--- start TEXT EXTRACT ---

Artificial Intelligence Takes Flight in Aerospace Workforce Transformation
Industry leaders at the Royal Aeronautical Society conference say AI will reshape every role from cockpit to control room

Artificial intelligence is redefining aerospace far beyond its technological frontiers. From predictive maintenance to pilot training and workforce planning, AI now underpins every link in aviation’s value chain.
At the Royal Aeronautical Society’s President’s Conference in London on October 7, aerospace and space leaders agreed that automation will not only change operations—it will redefine how people work, learn, and lead.
“The days when people joined as graduates or apprentices and stayed for forty years are gone,” said Adrian Binfield, Group People Director at International Airlines Group (IAG). “We’re seeing careers become more fluid, with people bringing experience from different industries, driving innovation and creativity.”
Binfield explained that IAG’s 75,000-strong workforce now logs more than three million hours of training annually, with significant investment in AI literacy and upskilling initiatives. “
Our AI Academy trains staff to use digital copilots for operational analysis,” he said. “Engineers now use machine-learning tools that predict component wear and help us cut downtime by up to 30%.”
Flight operations teams also use AI models to forecast delays and improve fuel efficiency.
“Technology is helping us improve everything from flight operations to customer experience,” he added. “But equally, it’s changing what employees expect—purpose, flexibility, and inclusion are now critical.”
Automation Meets Human Insight
Artificial intelligence has become an integral part of the future of aviation.
“AI is a revolution already underway,” said Professor Richard Curran, Professor of Aviation Management at City St George’s, University of London. “We can’t ignore AI; we need to teach people how to use it intelligently. It’s an enabler, not a threat.”
Curran, formerly of Delft University and Queen’s University Belfast, emphasised that technological proficiency alone is not sufficient.
“We must develop judgment, independence, and leadership alongside digital skills,” he said. “If we rely entirely on AI outputs, we lose creativity—the one thing machines can’t replicate.”
He pointed to ongoing research partnerships exploring AI-driven flight modeling, predictive safety analytics, and digital twin simulations for aircraft design.
“These collaborations show how we can connect academic theory with operational innovation,” he explained. “Internships should expose students to these systems. Too many graduates still leave university without understanding how data and automation drive real-world decisions.”
In a follow-up conversation with TechJournal.uk, Curran expanded on these ideas and focused on the practical issue of aligning education with real industry needs.
“There’s incredible talent in AI labs, but not enough pathways into applied aerospace work,” he said. “The challenge isn’t just about the quantity of placements—it’s about relevance.”
He explained that many universities and companies still operate on different calendars, making it difficult to coordinate internship timing. “By the time a university term ends, many firms have already filled their placements. It’s a logistical mismatch that shuts out capable students who can’t fit industry schedules.”
Curran called for structured partnerships between universities, airlines, and manufacturers to design flexible internship windows that align with academic timetables.
“We need sustained collaboration between schools and industry, not one-off projects,” he said. “If companies can plan earlier and universities adjust their cycles, students get real-world experience, and the industry gains a steady flow of work-ready graduates.”
He also highlighted examples from collaborative research with European and UK aerospace companies, where students use AI to simulate maintenance scenarios and optimise flight routes under varying conditions.

--- end TEXT EXTRACT ---
--- start DATASET ---

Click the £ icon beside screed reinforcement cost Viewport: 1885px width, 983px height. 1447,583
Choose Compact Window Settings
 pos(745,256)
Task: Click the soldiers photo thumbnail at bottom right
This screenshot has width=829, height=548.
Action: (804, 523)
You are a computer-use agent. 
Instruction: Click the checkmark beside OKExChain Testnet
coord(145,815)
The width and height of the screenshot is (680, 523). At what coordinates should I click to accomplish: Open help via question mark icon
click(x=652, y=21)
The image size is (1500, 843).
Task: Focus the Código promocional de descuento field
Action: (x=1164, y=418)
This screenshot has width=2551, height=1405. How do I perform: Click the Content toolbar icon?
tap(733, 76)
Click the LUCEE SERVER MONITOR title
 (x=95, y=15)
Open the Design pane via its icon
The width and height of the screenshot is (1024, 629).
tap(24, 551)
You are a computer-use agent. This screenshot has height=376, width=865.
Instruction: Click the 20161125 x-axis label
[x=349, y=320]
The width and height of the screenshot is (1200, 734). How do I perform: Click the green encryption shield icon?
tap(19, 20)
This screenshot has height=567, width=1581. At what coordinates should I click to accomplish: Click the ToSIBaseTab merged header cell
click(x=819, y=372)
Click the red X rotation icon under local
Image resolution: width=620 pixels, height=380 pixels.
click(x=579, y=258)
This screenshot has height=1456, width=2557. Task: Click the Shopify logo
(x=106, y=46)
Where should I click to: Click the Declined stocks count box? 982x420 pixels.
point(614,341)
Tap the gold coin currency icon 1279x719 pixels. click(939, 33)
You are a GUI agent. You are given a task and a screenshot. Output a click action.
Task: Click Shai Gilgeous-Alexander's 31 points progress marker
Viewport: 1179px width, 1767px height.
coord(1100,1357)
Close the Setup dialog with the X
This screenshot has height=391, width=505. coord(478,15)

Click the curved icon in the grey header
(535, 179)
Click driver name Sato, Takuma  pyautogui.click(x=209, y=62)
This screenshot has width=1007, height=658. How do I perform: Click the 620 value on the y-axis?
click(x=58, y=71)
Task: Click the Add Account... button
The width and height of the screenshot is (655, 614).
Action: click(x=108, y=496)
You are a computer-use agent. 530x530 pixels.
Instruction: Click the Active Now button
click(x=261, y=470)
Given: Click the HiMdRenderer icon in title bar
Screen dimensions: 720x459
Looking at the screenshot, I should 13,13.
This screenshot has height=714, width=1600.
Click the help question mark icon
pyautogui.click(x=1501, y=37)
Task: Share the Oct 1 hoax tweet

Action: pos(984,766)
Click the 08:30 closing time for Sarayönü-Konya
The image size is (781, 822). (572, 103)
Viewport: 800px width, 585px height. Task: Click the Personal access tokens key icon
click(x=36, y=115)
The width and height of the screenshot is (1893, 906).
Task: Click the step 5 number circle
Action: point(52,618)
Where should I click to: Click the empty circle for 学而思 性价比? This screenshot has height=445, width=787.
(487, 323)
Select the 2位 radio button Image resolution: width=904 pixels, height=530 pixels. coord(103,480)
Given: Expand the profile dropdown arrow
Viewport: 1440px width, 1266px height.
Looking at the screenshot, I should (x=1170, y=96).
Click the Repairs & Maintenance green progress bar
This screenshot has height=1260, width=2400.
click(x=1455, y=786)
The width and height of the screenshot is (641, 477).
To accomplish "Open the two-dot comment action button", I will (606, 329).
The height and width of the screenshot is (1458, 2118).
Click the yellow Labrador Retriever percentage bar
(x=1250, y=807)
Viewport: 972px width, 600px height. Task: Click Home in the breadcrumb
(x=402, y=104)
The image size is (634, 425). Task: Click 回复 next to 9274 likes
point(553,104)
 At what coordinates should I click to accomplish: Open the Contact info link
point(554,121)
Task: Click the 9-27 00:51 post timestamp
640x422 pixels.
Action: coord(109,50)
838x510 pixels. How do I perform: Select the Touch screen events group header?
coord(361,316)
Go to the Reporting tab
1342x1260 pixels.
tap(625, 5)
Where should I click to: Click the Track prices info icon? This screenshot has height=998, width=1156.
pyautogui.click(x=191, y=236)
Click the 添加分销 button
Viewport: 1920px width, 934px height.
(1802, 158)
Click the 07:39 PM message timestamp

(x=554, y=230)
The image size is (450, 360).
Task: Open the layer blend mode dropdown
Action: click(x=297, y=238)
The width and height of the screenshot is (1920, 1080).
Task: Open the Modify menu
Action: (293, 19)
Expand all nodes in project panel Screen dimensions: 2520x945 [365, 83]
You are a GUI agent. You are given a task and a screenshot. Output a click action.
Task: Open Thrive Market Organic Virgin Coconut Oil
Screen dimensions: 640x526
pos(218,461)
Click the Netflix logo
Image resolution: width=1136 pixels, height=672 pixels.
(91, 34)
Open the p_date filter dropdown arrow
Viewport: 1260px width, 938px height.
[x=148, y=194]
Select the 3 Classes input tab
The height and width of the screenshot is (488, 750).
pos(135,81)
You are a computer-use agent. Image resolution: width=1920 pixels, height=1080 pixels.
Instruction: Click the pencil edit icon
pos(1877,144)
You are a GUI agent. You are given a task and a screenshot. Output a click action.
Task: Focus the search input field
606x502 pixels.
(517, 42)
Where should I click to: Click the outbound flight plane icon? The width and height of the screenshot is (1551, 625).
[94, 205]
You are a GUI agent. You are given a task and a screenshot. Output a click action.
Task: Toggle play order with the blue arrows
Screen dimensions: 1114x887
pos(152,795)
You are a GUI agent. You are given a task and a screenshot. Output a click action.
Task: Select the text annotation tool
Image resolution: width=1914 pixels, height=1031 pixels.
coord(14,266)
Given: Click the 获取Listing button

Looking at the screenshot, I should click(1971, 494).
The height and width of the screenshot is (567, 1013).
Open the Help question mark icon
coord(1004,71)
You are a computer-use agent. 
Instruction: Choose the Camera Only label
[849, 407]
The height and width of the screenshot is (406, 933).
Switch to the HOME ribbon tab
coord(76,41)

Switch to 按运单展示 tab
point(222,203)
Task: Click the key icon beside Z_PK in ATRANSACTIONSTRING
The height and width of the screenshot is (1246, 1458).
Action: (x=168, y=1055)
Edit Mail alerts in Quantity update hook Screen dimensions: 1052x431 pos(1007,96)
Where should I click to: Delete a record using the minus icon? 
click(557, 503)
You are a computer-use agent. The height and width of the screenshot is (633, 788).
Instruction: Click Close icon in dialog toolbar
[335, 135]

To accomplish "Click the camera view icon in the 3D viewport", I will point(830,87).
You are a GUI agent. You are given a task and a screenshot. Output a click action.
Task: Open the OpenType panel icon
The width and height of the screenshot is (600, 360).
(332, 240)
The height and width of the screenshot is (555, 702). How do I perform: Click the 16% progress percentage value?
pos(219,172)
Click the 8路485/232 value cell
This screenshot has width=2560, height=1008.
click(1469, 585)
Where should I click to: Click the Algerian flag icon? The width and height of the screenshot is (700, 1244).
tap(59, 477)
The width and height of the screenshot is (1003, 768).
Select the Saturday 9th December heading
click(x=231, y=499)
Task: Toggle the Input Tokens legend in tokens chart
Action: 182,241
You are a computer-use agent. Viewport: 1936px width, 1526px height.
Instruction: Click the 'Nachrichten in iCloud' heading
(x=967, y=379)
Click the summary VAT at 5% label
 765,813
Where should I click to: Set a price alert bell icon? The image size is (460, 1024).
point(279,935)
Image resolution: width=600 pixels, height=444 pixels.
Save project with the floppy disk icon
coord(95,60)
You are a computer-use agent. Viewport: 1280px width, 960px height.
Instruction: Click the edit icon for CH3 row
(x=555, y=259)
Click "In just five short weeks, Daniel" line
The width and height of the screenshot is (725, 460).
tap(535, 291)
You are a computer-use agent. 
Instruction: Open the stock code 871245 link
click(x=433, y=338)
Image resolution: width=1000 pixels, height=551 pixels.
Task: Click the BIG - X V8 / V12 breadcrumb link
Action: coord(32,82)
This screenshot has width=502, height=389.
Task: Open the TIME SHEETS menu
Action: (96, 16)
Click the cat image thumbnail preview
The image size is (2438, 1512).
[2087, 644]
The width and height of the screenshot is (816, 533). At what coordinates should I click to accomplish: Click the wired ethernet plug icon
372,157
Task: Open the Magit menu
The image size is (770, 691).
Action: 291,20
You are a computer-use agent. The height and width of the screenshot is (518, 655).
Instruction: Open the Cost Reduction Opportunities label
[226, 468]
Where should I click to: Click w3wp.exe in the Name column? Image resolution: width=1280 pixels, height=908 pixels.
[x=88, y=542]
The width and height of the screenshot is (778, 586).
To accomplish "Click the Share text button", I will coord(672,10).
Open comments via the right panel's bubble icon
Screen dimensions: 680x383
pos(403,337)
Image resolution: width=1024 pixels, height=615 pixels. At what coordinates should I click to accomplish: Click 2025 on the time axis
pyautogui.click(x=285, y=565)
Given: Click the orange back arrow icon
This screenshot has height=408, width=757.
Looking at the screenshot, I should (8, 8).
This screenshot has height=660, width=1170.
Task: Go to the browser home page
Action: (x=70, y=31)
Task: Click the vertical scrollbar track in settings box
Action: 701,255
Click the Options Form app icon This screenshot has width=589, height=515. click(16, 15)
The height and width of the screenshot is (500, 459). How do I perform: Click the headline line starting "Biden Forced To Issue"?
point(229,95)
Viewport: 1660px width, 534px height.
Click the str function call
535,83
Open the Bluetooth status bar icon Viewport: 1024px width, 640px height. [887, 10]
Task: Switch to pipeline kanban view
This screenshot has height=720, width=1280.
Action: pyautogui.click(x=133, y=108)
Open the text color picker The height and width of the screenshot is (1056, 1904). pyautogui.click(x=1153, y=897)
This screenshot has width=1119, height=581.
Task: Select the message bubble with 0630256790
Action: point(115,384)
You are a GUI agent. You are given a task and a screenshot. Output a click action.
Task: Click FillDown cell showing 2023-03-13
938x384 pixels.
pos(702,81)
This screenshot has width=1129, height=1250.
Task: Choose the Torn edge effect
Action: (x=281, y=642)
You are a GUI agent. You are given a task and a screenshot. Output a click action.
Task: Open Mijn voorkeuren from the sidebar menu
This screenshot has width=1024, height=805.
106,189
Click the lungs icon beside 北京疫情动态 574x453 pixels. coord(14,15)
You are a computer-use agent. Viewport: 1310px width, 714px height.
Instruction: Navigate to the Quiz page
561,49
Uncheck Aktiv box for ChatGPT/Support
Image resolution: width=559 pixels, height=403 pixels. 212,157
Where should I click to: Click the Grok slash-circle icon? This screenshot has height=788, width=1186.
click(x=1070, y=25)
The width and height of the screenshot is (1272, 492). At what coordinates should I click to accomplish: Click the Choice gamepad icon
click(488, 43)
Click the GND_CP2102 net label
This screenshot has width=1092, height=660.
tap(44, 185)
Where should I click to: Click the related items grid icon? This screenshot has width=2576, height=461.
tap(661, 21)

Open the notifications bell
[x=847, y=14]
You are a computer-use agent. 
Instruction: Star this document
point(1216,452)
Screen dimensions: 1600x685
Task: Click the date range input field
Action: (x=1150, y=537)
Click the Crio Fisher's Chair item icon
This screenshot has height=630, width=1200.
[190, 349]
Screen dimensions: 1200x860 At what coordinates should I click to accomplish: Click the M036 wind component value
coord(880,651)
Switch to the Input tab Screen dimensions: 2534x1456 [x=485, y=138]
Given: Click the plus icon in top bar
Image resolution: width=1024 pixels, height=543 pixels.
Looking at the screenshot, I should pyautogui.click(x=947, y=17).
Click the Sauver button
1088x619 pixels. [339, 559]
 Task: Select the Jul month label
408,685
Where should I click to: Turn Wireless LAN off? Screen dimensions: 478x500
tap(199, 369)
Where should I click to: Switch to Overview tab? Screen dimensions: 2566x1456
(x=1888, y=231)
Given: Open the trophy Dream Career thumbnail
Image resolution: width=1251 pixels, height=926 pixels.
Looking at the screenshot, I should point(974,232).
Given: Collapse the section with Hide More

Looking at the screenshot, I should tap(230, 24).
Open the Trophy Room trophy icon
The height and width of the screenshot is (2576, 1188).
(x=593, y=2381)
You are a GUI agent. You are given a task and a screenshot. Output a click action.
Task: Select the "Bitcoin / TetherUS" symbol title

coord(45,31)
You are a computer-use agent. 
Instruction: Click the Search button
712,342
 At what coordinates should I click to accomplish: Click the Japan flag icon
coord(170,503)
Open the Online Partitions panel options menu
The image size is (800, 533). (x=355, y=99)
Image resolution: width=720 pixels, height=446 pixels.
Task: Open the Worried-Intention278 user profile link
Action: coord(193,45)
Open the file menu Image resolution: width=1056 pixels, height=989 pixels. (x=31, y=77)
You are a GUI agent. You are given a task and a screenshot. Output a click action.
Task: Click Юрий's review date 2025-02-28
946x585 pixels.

--- end DATASET ---

### GIVEN INSTRUCTION
Rewrite the aerospace workforce article starting at "Binfield explained that" and ending at "future of aviation.", substituting "idle time" for "downtime". The item coordinate data has nothing to do with this.

### ANSWER FOR THE TASK
Binfield explained that IAG’s 75,000-strong workforce now logs more than three million hours of training annually, with significant investment in AI literacy and upskilling initiatives. “
Our AI Academy trains staff to use digital copilots for operational analysis,” he said. “Engineers now use machine-learning tools that predict component wear and help us cut idle time by up to 30%.”
Flight operations teams also use AI models to forecast delays and improve fuel efficiency.
“Technology is helping us improve everything from flight operations to customer experience,” he added. “But equally, it’s changing what employees expect—purpose, flexibility, and inclusion are now critical.”
Automation Meets Human Insight
Artificial intelligence has become an integral part of the future of aviation.